-- Begin SOURCE --
A marketing plan template is not a strategy doc, a campaign brief, or a content calendar
A marketing plan template is a fillable document that holds your goals, target audience, channel strategy, budget, timeline, and KPIs in one place. You fill it out, share it, and use it to run your marketing for a set period.
That sounds obvious until you realize how often those four things get mixed up:
| Document | What it covers |
|---|---|
| Marketing strategy | Your long-term positioning and competitive approach |
| Marketing plan | How you execute that strategy over a specific time period |
| Campaign plan | One initiative within the plan, with its own brief and budget |
| Content calendar | The publishing schedule that lives inside the campaign |
The template is the plan layer. It connects the strategic thinking above it to the tactical execution below it.
A template does not guarantee results. It does force the decisions that ad-hoc marketing often avoids: who you are trying to reach, what you want them to do, which channels you will use, what you can spend, who owns the work, and what success looks like.
If you need the broader strategy first, start with the digital marketing strategy guide or use the marketing strategy generator. If you already know the business goal and need the working document, this free marketing plan template is the faster path.
What actually goes in each section of a marketing plan template
Once you have the template open, the hardest part is knowing what each field is actually asking for. Here is what goes where.
1. Executive summary. Write this last, even though it sits first. Two to four sentences covering your business, the plan period, your main goal, and the primary channel. Its job is to orient anyone who reads the plan without sitting through the whole thing.
2. Business goal. One specific, measurable goal tied to revenue or growth. “Increase monthly leads from 20 to 40 by Q3” beats “grow the business.” Everything else should trace back to this.
3. Target audience. Who you are selling to, in enough detail that a contractor could use it without calling you. Include demographics, where they spend time, and what problem they need solved.
4. Market and competitor research. Name two or three direct competitors, note what they do well, and flag the gap your business fills. You do not need a 20-page analysis.
5. SWOT analysis. Four boxes: strengths, weaknesses, opportunities, threats. Three to five points each. The purpose is to surface facts that should shape your channel and budget decisions.
6. Positioning and messaging. Your core value proposition and the one or two messages you will repeat across every channel. The 5 Ps (product, price, place, promotion, people) can help pressure-test whether your positioning holds up.
7. Channel strategy. Which channels you will use and why. “Instagram Reels targeting local zip codes” is more useful than “social media.” The 3-3-3 rule, three channels, three content types, three metrics, keeps scope from creeping.
8. Budget and resources. Total spend broken out by channel. Include internal time costs if they are real constraints.
9. Action plan and timeline. Specific tasks, owners, and due dates. Month-by-month or quarter-by-quarter works for most plans.
10. KPIs and reporting. Three to five metrics, a baseline for each, and a review cadence. Picking metrics before the campaign starts is what separates a plan from a wish list.
What a filled-out plan actually looks like
Here’s the same 10-section structure applied to a real scenario: a two-person residential cleaning company trying to grow its client base in a mid-size city.
-- End SOURCE --
-- Begin MATERIAL PROVIDED --
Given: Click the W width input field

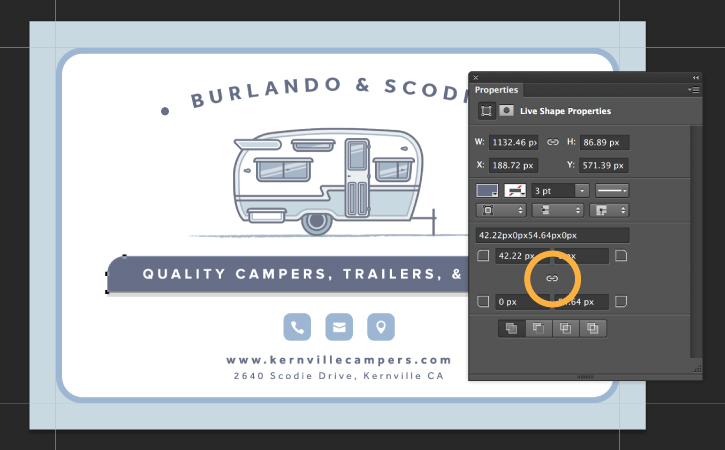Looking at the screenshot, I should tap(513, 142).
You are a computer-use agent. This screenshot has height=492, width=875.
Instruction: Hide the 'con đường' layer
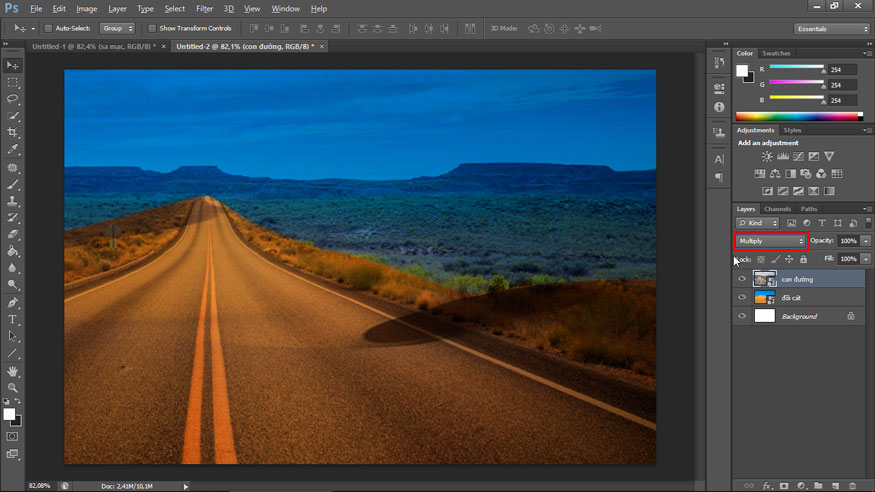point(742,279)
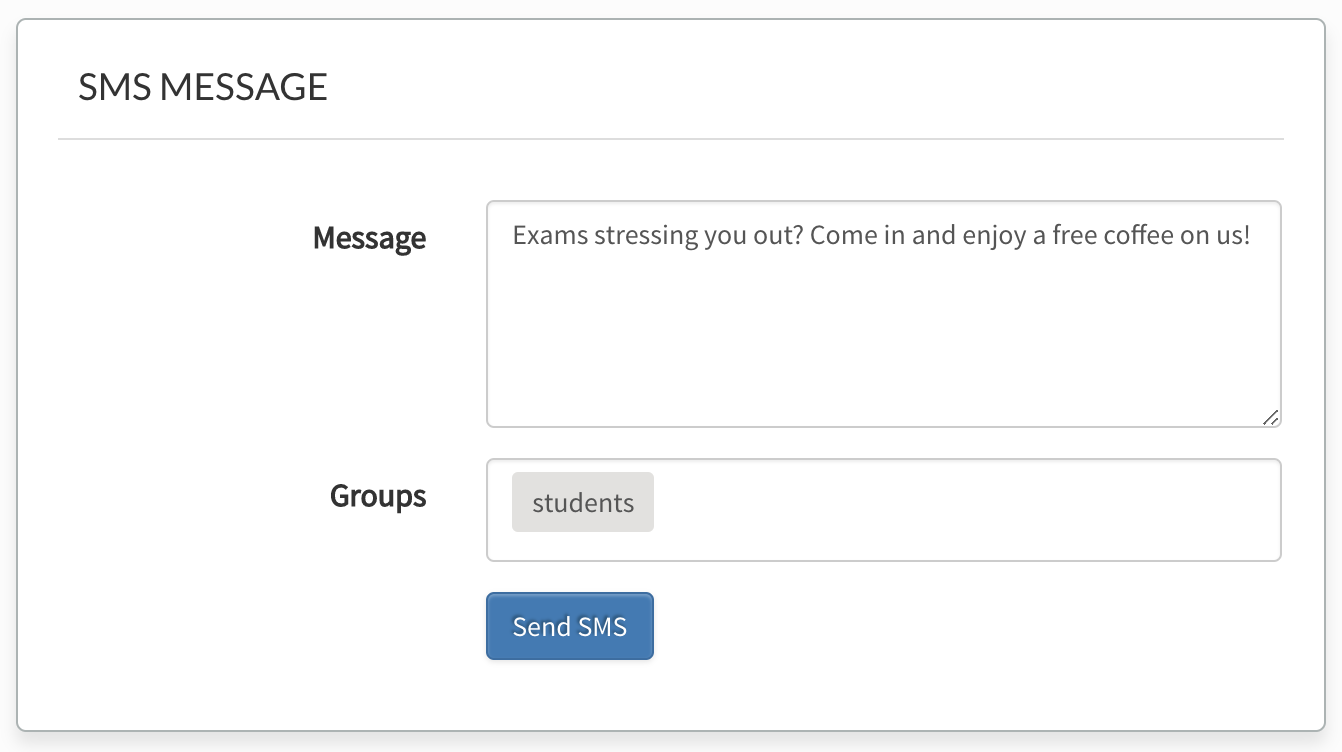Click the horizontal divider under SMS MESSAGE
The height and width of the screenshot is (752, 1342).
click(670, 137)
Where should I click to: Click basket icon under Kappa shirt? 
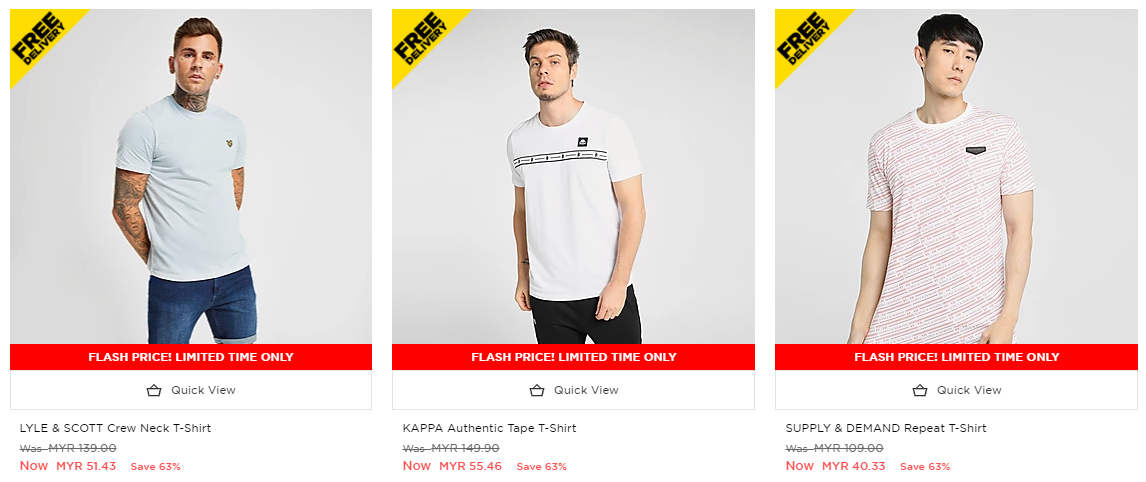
-- End MATERIAL PROVIDED --
* [WHAT YOU NEED TO DO]
- A) Copy the passage of the marketing plan text starting at "5. SWOT analysis." and ending at "and budget decisions.".
- B) Name each of the 5 Ps given in the marketing plan text.
- C) According to the marketing plan text, how many metrics belong in the KPIs and reporting section?
Rely only on the marketing plan text for this work.

* [WORKED SOLUTIONS]
- A)
5. SWOT analysis. Four boxes: strengths, weaknesses, opportunities, threats. Three to five points each. The purpose is to surface facts that should shape your channel and budget decisions.

- B) Product, price, place, promotion, people.

- C) Three to five metrics.